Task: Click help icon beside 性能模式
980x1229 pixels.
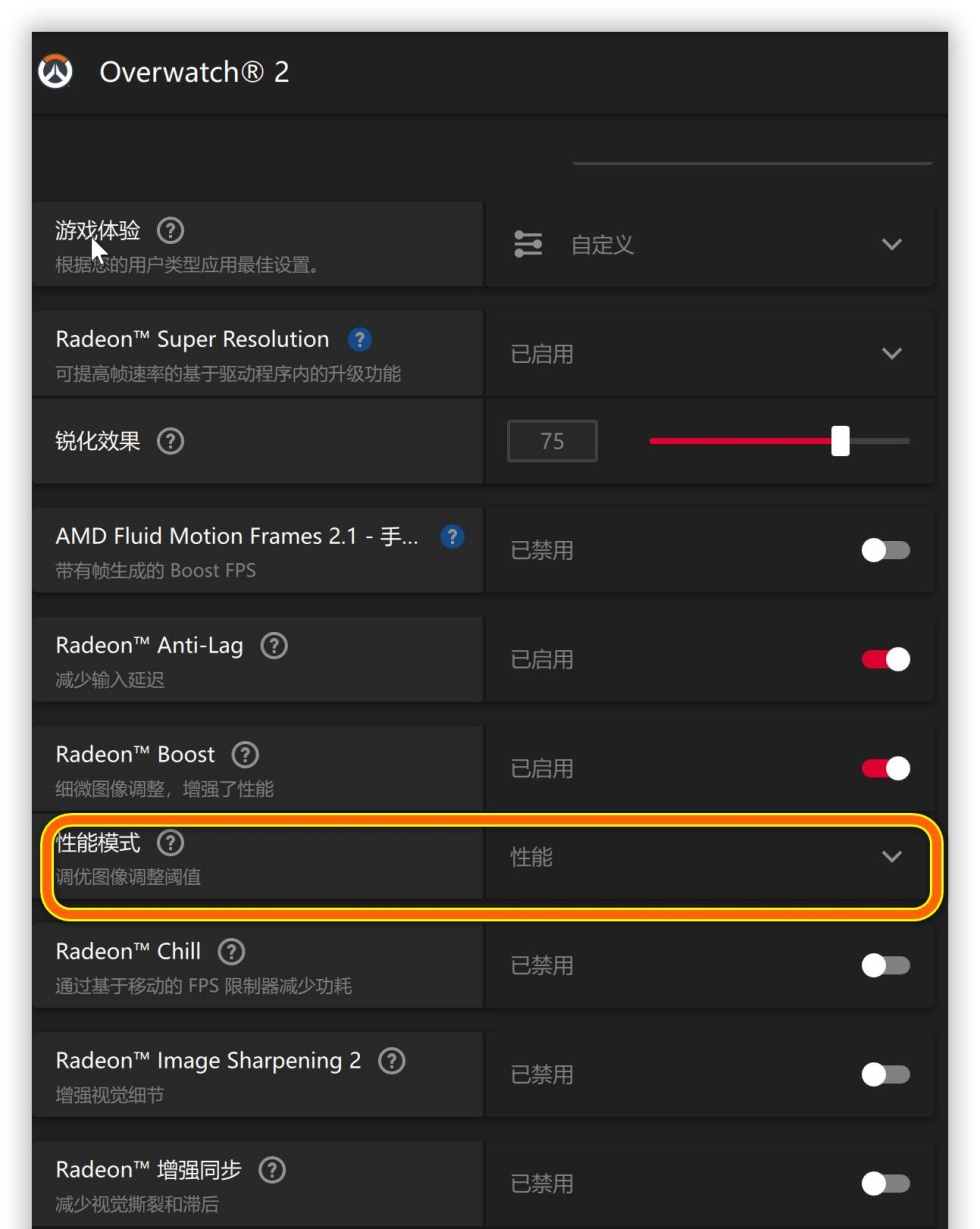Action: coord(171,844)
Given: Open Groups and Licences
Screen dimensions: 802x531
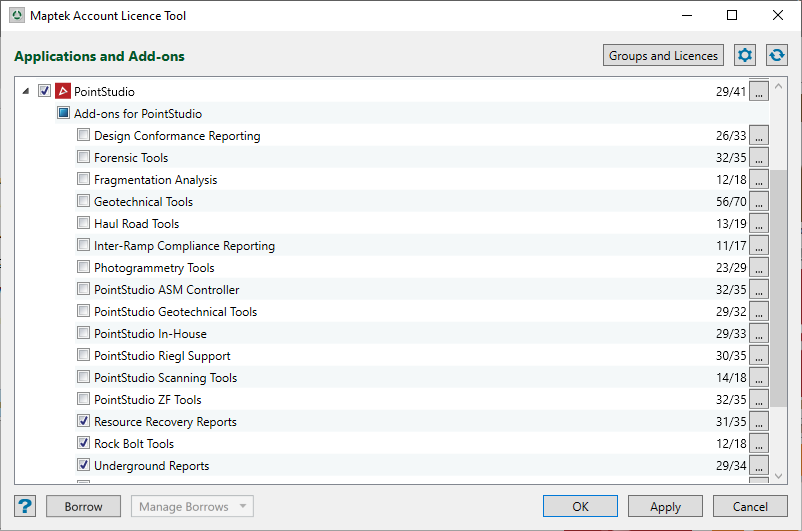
...
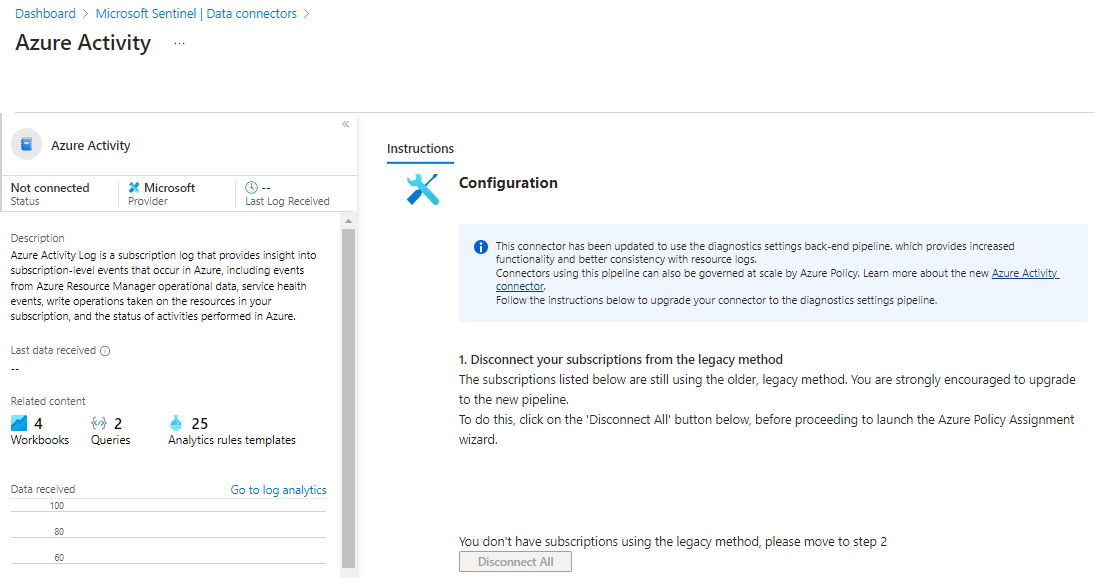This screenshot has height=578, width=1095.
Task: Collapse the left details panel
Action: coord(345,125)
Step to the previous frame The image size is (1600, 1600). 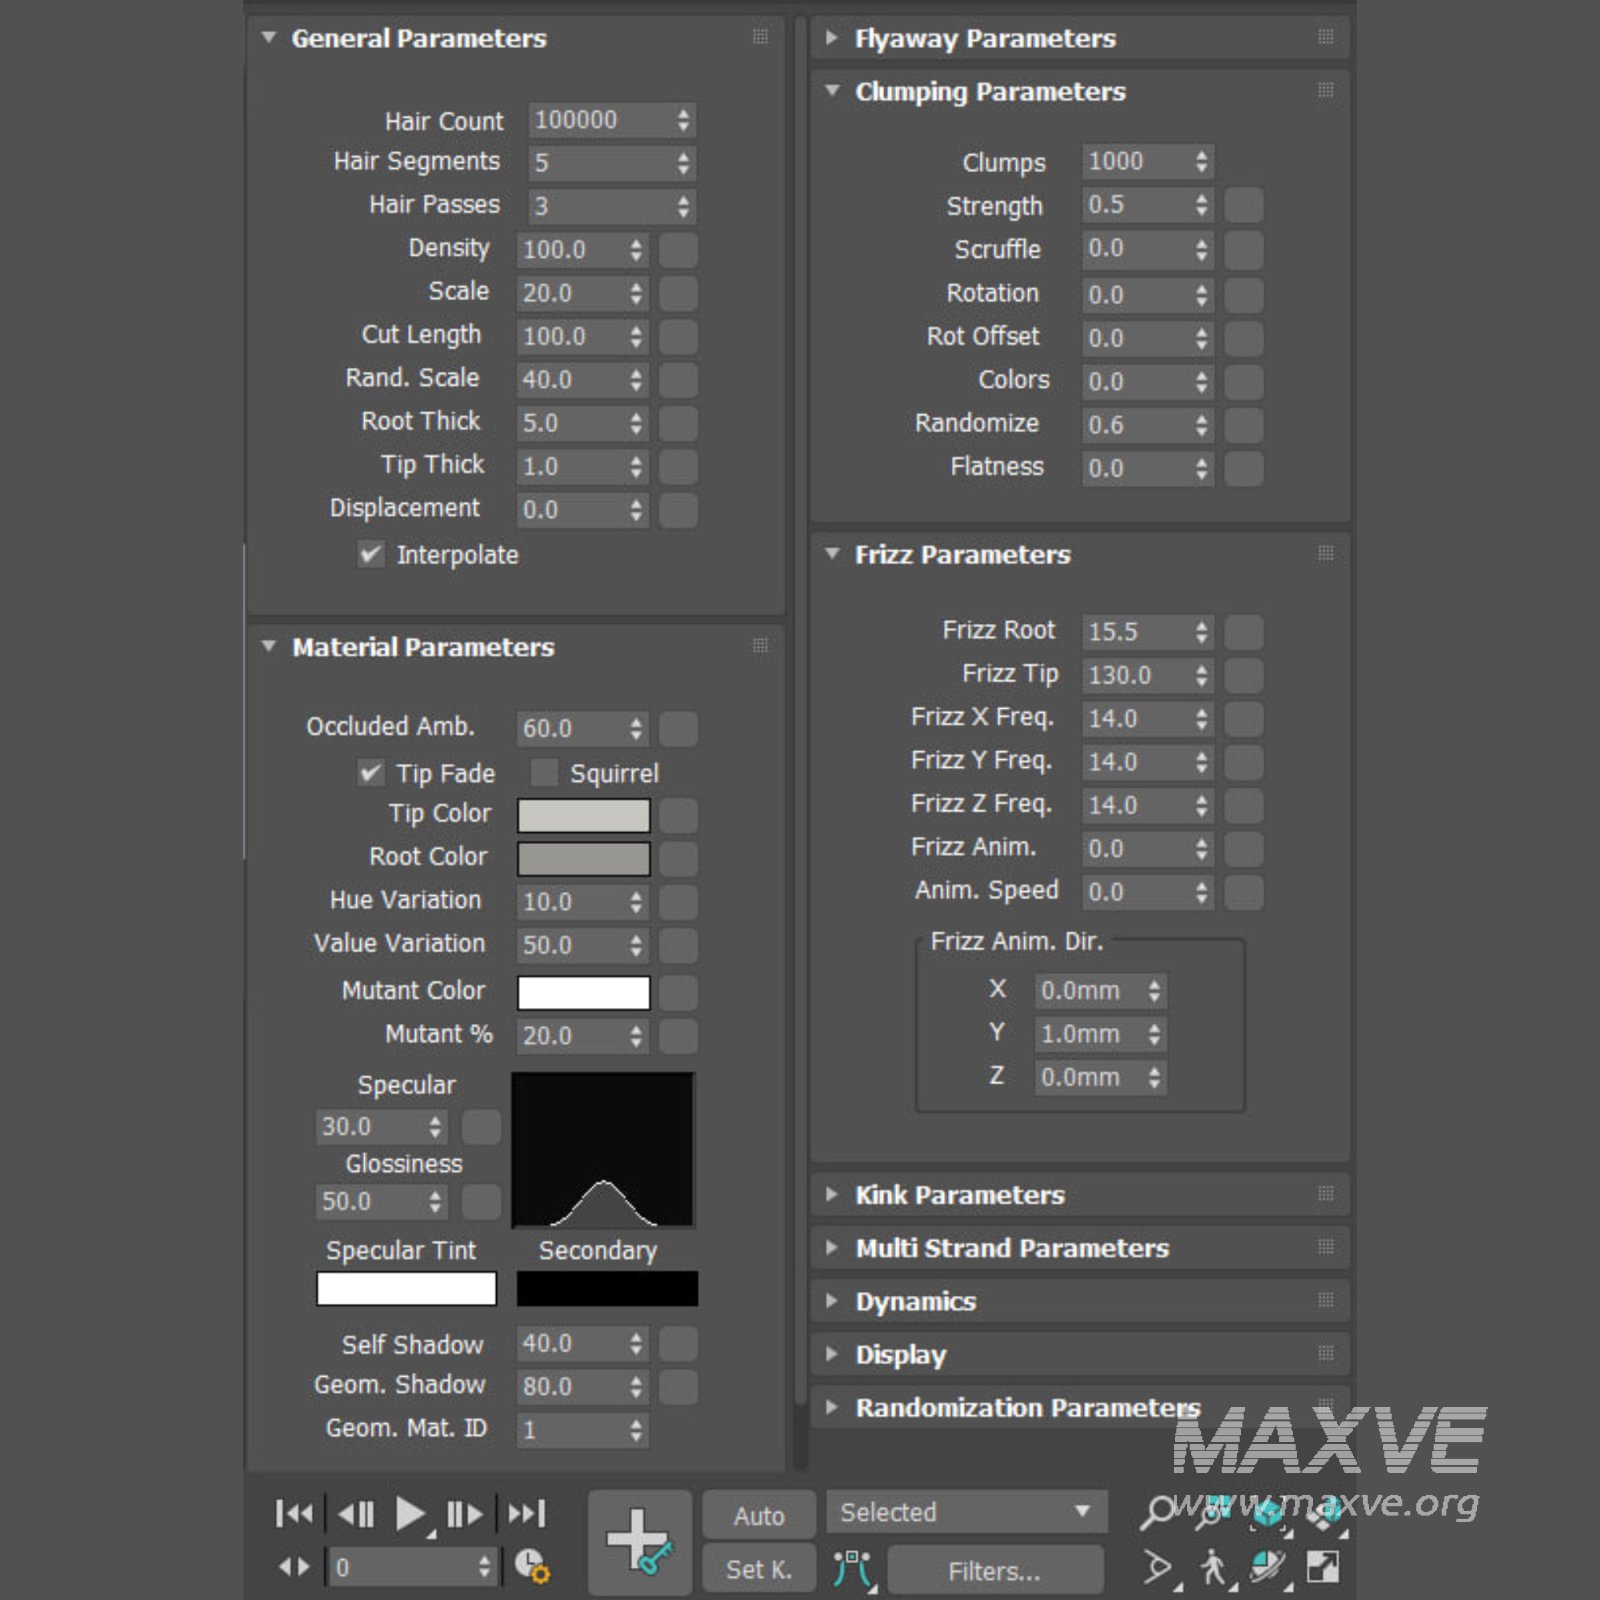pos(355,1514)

_Work instructions_: Reproduce, exactly and only, the lines of the records above starting at the line with "Task: Click help icon beside 性能模式" and ending at the line with "Screen dimensions: 802x531", both included. Leave every picture out.

_Exercise response_:
Task: Click help icon beside 性能模式
980x1229 pixels.
Action: coord(171,844)
Given: Open Groups and Licences
Screen dimensions: 802x531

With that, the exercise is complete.